Ma l’invito di Baricco all’audacia trascende il tempo dell’acuzie e anche quello delle cure mediche. Possiamo limitarci alla prudenza, necessaria per difendere la nostra vita e quella degli altri al fine di rallentare la catena del contagio, o possiamo anche cominciare a fare leva sull’audacia? Si tratta di guardare oltre mentre ancora si è chiusi nelle nostre case, impietriti dalla paura che, come è noto, non solo agli psicoanalisti, restringe forzatamente l’orizzonte del mondo. Si può rispondere in due modi alla lezione potente del trauma: fingere di tornare a vivere come prima, come se nulla fosse accaduto, dunque misconoscere la portata catastrofica del suo evento, oppure provare a trarre dalla questa impensata potenza negativa una forza nuova. Essere audaci significa per me questo: non misconoscere il trauma, ma prenderlo come un’occasione potente di trasformazione.
La psicoanalisi ne fa un caposaldo della sua pratica: la crisi più profonda può sempre rivelarsi come l’occasione straordinaria di una ripartenza. È la cicatrice viva che riconosciamo in tutte quelle persone che si sono trovate di fronte al rischio della loro morte o coinvolti in un lungo periodo di privazione e dolore e che resistendo e sopravvivendo non sono più riusciti a vivere come prima. Come se l’incontro con la possibilità concretissima della loro fine avesse esaltato la loro pulsione di vita. La loro necessità è divenuta quella di voler spendere tutto il tempo che restava della loro vita per l’essenziale; eliminare il superfluo, gli ingombri, l’impotenza e l’utopia astratta per coltivare la potenza vitale dell’essenziale.

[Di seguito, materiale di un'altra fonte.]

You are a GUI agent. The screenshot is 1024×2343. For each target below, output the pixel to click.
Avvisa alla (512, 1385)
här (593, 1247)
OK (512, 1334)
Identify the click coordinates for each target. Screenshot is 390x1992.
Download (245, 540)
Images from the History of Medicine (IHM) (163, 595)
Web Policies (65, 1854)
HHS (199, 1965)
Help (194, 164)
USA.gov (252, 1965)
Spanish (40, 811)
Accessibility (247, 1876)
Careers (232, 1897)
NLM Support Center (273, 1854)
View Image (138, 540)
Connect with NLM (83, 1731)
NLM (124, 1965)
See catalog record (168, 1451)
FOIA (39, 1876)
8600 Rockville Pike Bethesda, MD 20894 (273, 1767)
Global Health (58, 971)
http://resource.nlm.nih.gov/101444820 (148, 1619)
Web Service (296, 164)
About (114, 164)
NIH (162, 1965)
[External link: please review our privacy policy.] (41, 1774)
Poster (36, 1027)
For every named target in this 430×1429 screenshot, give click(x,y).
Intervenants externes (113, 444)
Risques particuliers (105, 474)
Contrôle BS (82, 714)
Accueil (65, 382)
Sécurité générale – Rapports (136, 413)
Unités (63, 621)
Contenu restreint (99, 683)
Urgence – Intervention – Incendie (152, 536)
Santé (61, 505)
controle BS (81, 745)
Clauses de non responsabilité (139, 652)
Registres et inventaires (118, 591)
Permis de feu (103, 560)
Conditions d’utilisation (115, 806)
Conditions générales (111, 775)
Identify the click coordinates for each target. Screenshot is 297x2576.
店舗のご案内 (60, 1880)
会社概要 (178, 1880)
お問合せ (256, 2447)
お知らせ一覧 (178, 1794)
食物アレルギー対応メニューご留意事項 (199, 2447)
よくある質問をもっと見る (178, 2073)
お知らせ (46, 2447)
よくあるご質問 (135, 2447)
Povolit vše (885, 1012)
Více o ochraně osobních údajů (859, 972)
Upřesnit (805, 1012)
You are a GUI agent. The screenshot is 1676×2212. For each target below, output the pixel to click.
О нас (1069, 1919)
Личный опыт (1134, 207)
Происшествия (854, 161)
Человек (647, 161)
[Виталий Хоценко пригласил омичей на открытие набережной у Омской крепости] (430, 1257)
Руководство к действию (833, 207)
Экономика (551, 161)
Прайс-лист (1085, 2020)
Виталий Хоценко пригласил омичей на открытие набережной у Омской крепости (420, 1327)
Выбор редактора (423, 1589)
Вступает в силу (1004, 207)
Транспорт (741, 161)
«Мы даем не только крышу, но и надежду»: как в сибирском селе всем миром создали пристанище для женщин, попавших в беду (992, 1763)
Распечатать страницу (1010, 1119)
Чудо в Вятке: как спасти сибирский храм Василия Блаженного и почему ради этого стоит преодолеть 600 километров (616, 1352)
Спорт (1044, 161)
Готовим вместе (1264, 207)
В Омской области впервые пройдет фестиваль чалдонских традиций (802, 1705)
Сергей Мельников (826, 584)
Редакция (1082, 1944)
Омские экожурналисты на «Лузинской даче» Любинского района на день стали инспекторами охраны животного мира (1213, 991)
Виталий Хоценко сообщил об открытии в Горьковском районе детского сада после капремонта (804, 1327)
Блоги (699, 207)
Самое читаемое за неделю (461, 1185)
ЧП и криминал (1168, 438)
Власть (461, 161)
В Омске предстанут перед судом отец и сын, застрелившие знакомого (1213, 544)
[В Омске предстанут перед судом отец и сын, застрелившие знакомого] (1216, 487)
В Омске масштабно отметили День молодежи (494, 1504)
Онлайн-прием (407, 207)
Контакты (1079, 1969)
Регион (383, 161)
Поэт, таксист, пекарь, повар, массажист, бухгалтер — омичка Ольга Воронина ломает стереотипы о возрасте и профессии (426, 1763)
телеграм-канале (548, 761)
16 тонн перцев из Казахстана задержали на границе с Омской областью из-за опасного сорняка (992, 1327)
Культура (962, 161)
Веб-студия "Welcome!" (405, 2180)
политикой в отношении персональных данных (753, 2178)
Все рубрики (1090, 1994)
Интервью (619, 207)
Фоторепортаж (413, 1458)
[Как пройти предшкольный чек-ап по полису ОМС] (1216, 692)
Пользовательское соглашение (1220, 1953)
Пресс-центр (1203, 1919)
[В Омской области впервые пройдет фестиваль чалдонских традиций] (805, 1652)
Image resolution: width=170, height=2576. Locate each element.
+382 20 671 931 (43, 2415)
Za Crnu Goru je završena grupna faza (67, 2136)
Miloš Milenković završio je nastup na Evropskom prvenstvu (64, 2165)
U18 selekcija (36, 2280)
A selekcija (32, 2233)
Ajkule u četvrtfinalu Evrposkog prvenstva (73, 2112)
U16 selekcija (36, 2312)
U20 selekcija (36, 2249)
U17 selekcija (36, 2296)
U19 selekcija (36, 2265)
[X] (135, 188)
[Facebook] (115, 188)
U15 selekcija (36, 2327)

Questa è per me una formula dell’audacia: liberarsi dei pesi che ostacolano il dispiegamento della forza vitale e scommettere sulla potenza affermativa di questo dispiegamento. Stiamo sperimentando che è diventato possibile quello che ritenevamo impossibile. Nel male questo è avvenuto con l’epidemia. Nessuno poteva immaginare che il mondo potesse fermarsi e la morte dilagare. E nel bene? Non sono già sotto ai nostri occhi le formidabili energie creative che si sono mobilitate in risposta al trauma? Solidarietà, de-burocratizzazione, impresa, flessibilità, importanza finalmente riconosciuta alla sanità e alla scuola pubblica, ai beni comuni, eccetera.
La potenza di quello che sta accadendo non può esaurirsi nella sola risposta collettiva (necessaria) del distanziamento sociale. Bisogna anche accorciare i tempi, liberare le forze produttive, favorire progetti, visioni e azioni inaudite almeno quanto lo è stato, nel male, il trauma dell’epidemia. Ogni trauma esige, infatti, che la ripartenza sia audace perché la sua potenza negativa possa convertirsi in una opportunità affermativa. L’impossibile che diviene possibile non deve accadere solo sul piano angosciante di un dramma totalmente inatteso e sconvolgente che si è realizzato come il nostro peggiore incubo, ma deve ispirare anche la dimensione generativa delle nostre scelte future: l’audacia di imprese collettive ritenute impossibili che diventano finalmente possibili.